There are a number of reasons behind the rampant procrastination of CPA firm owners regarding succession planning, but arguably none approach the tandem of the fears of a loss of income and a loss of control.
The thought of merging or selling their firm constitutes, in the minds of practitioners, at least a partial loss of income. So, their rationale for postponing any type of ownership transition is that if they just work X number of years they won’t be sacrificing any compensation for what, in their opinion, is a goal with a one- to six-year timeline.
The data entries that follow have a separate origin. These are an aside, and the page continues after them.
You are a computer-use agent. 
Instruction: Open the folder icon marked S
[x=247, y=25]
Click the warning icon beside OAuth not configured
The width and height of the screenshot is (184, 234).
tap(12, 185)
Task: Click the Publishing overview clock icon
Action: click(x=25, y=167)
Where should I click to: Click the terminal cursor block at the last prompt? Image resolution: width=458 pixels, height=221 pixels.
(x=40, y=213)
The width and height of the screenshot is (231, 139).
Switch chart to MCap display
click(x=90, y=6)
Along those same lines, many equity stakeholders and firm owners have become accustomed to being the proverbial “master of their domain.” The concept of someone other than themselves assuming the ownership reins and dictating strategy often leaves a bad taste in their mouth – both figuratively and literally.
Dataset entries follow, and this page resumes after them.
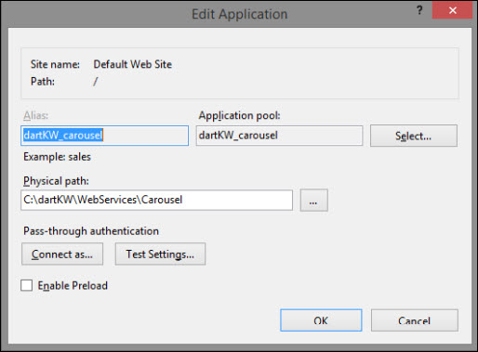The height and width of the screenshot is (352, 478).
Task: Click the Application pool text box
Action: pyautogui.click(x=279, y=136)
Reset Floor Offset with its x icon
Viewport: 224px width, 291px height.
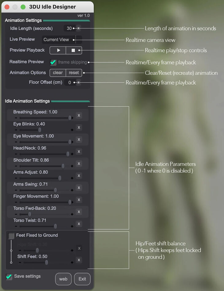pos(79,82)
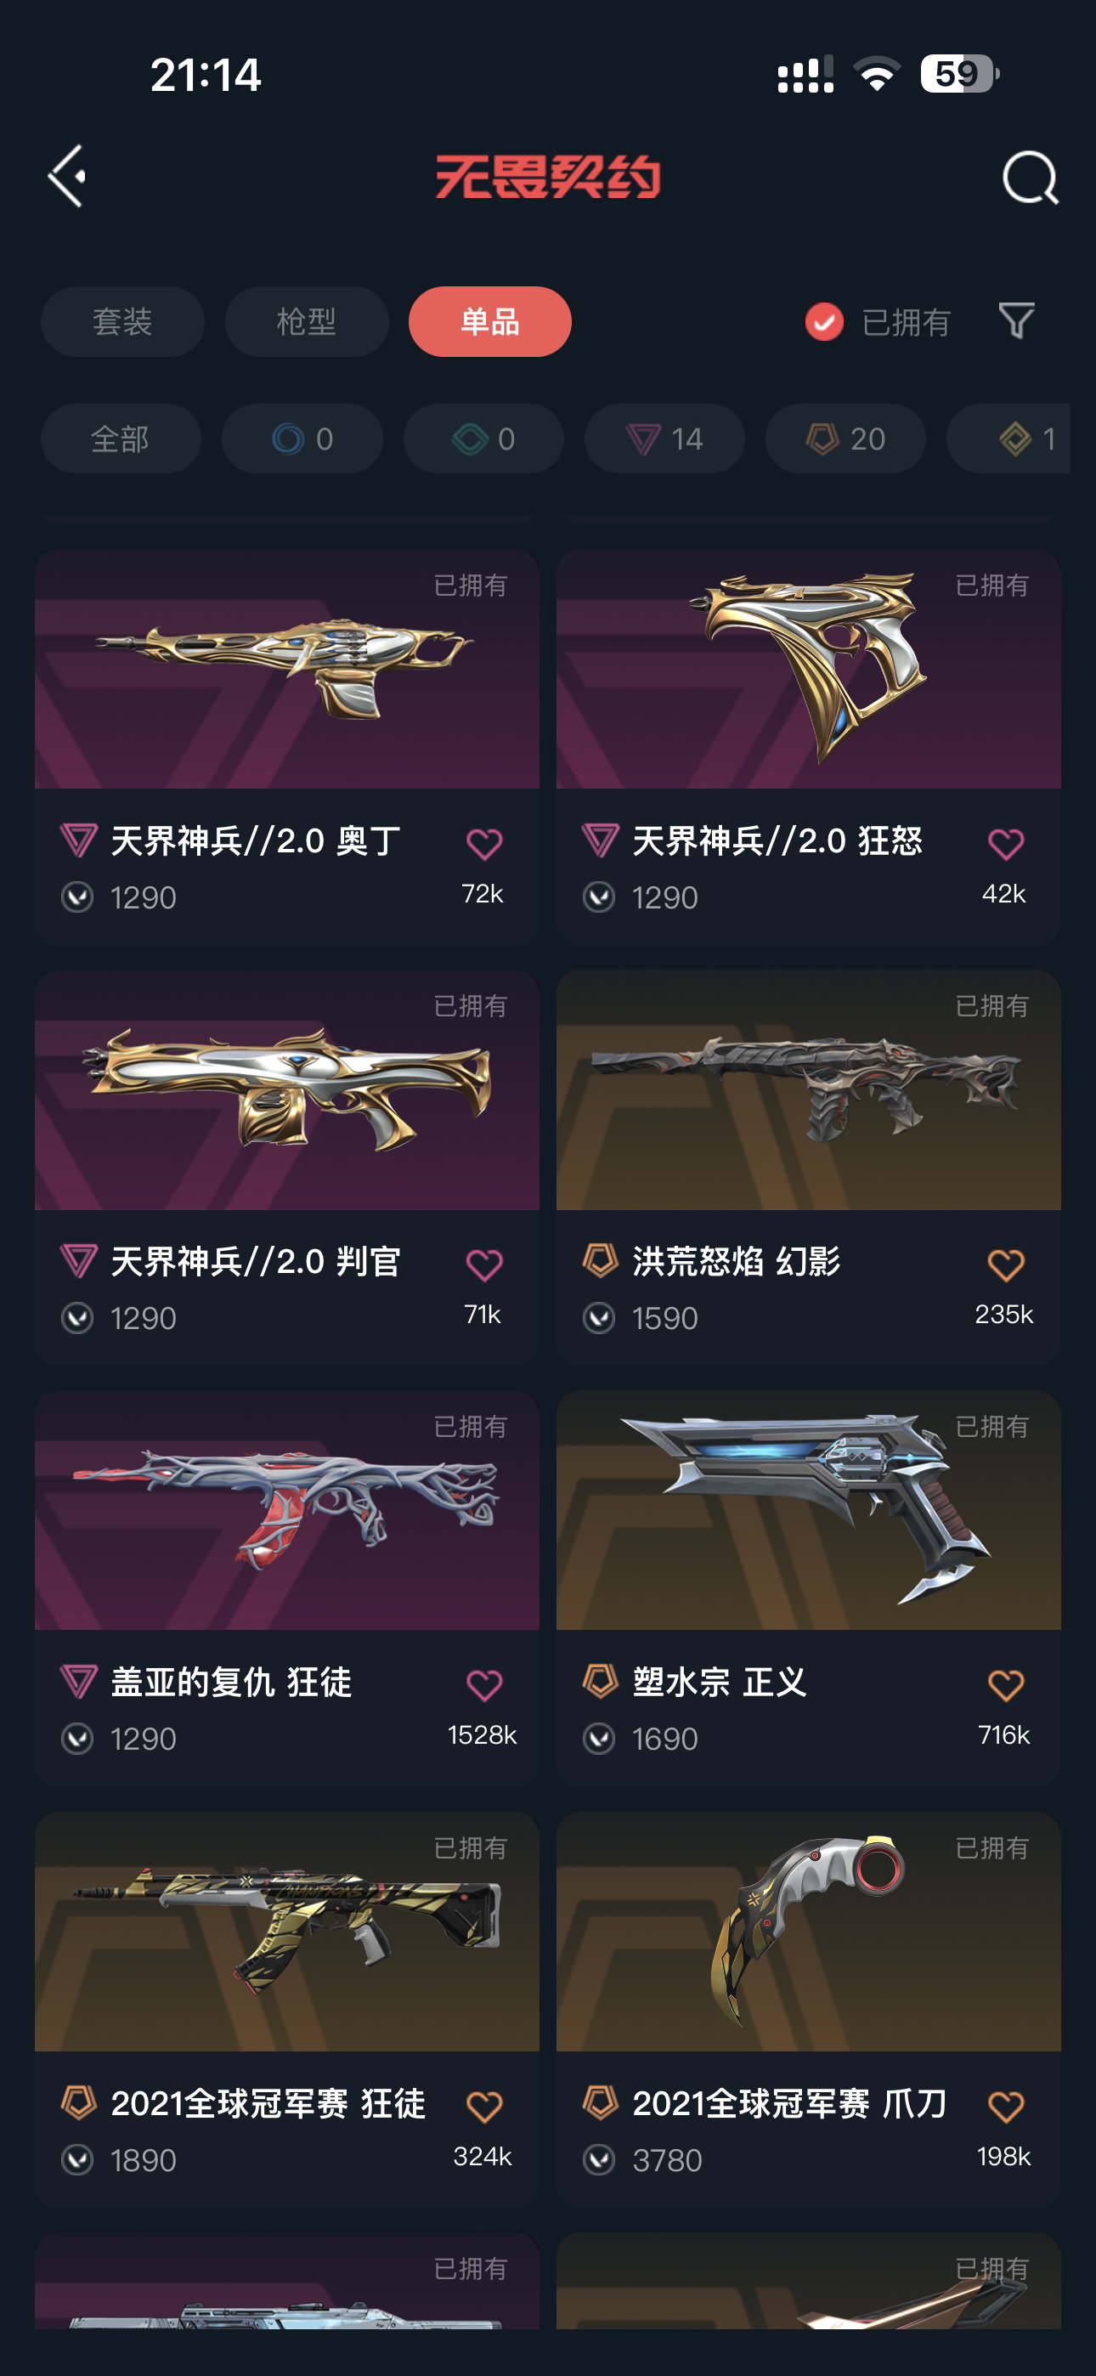Screen dimensions: 1096x2376
Task: Tap the back arrow icon
Action: click(67, 175)

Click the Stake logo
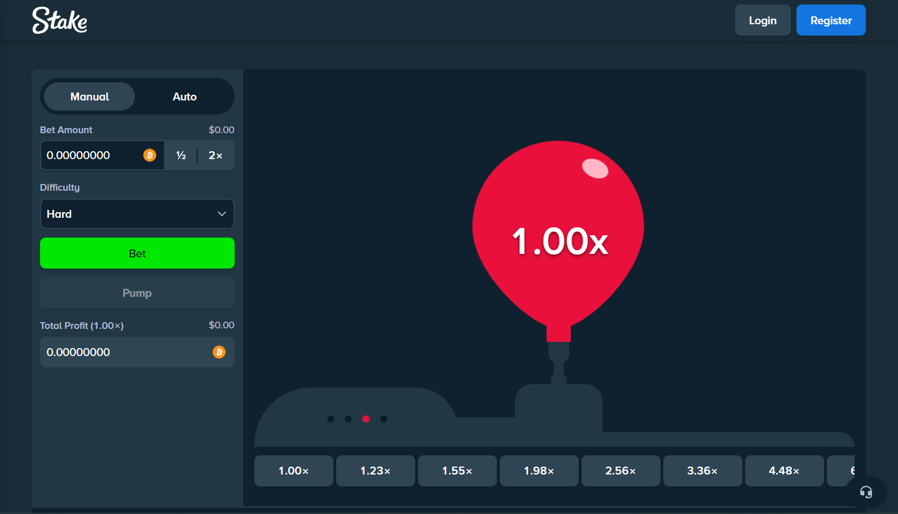(x=60, y=20)
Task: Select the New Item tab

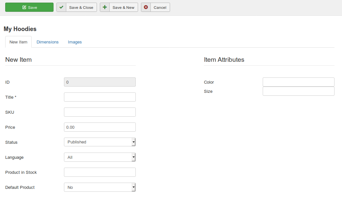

Fortunately there’s a deal structure that can overcome both objections – retaining both present level of income and reasonable autonomy for practitioners who are roughly one to six years from slowing down from full time: the two-stage deal. However, if their timeline is longer than that, they would probably be better served under the structure of a traditional merger, where an equity stake in their firm is exchanged for a similar ownership portion of the successor firm.
The Two-Stage Deal
This type of deal is designed to have an owner affiliate with a successor firm now and begin that critical client transition, while the practitioner retains control of their practice and defers any reduction in income until the time they decide to slow down from a full-time schedule.
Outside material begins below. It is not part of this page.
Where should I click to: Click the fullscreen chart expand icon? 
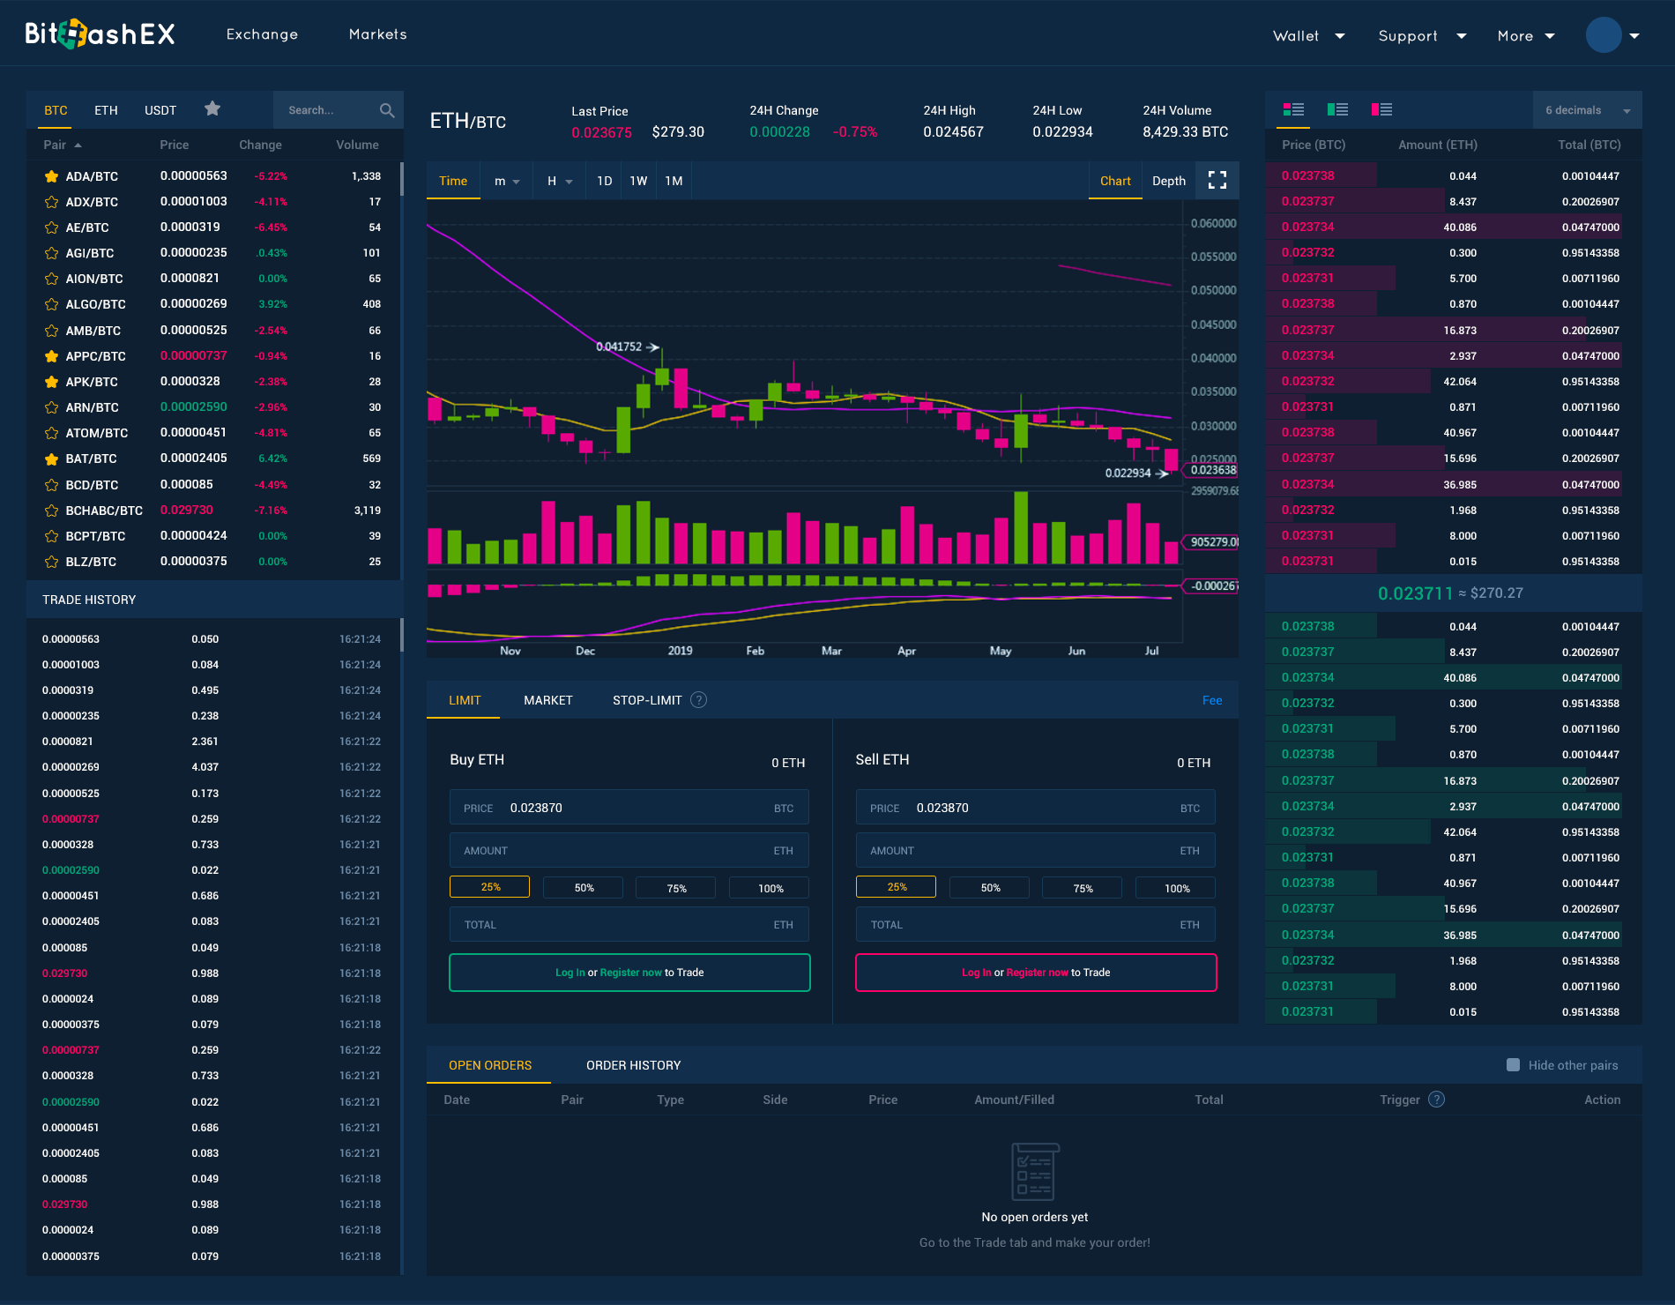[x=1217, y=181]
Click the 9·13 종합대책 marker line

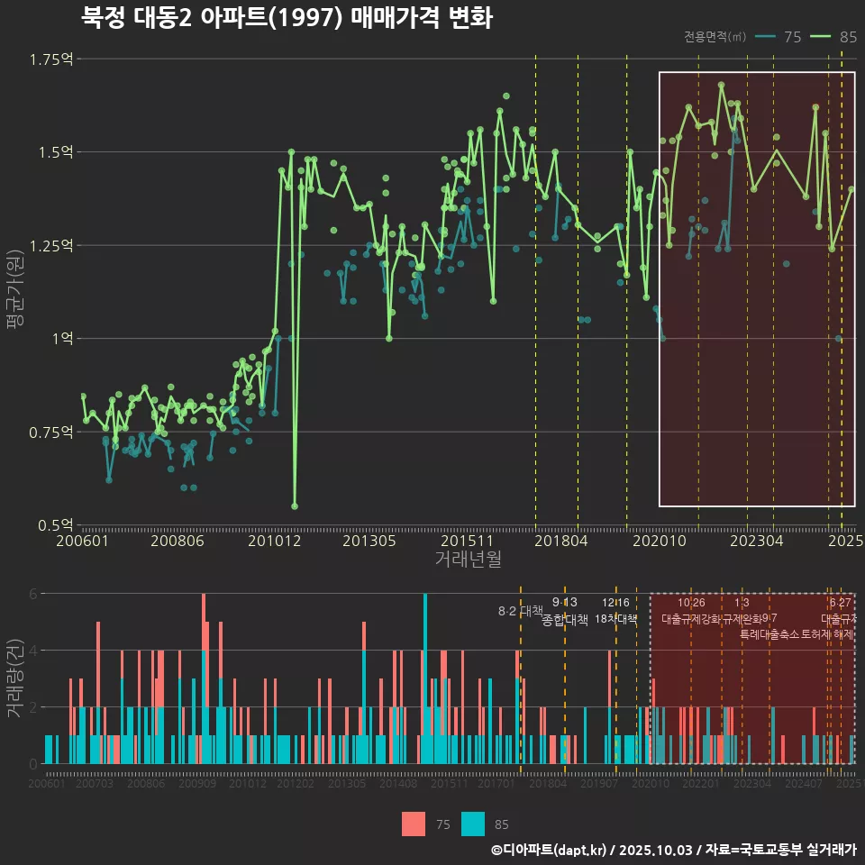563,613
The case study below demonstrates in detail how the two-stage deal works:
John is the owner of a CPA firm that generates $500,000 in annual revenues. He wants to work three more years full time before he slows down to a part-time basis.
John has a staff of three people and including perks and benefits, nets about 40 percent. After meeting several potential successor firms, John eventually affiliated with a $3 million, multipartner practice.
During stage one, which would last the three years, John wanted to maintain a full-time schedule. The successor firm agreed to assume all the overhead and administrative tasks that John traditionally performed.
Because John was netting 40 percent, the successor firm agreed to pay him during stage one his 40 percent annual compensation, provided his time commitment remained steady and he didn’t require any additional labor after the merger. Should either of those two scenarios occur during stage one, then John’s compensation would be adjusted accordingly.
One of the advantages to John under the two-stage deal is a less significant reduction to his income should he lose a large client during the transition. So, for example, if John had not merged upward and lost a $20,000 client, he would assume the full $20,000 brunt of that loss. However, if he lost a $20,000 client under a two-stage deal, the “hit” to his bottom line would only be 40 percent, or $8,000.
In addition, John now has the resources of the larger firm, which includes a larger platform of services that can usher in numerous cross-selling opportunities.
After three years – or earlier if John decides to end it sooner at his discretion – stage two of the buyout commences, contingent on the agreed-upon terms and John’s buyout timeline. When stage two kicks in, John reduces his role to part time. Therefore, under this structure, the successor firm would not have to pay for the practice and John’s full-time compensation simultaneously.
Stage one helps keep the seller whole in income, maintain reasonable control, and create a gradual transition of the clients. In stage two, the buyout is typically structured with a retention element thus having a better transition, as stage one enables, means the successor’s retention rate should be strong, creating more revenue for the buyer and a higher purchase price for the seller.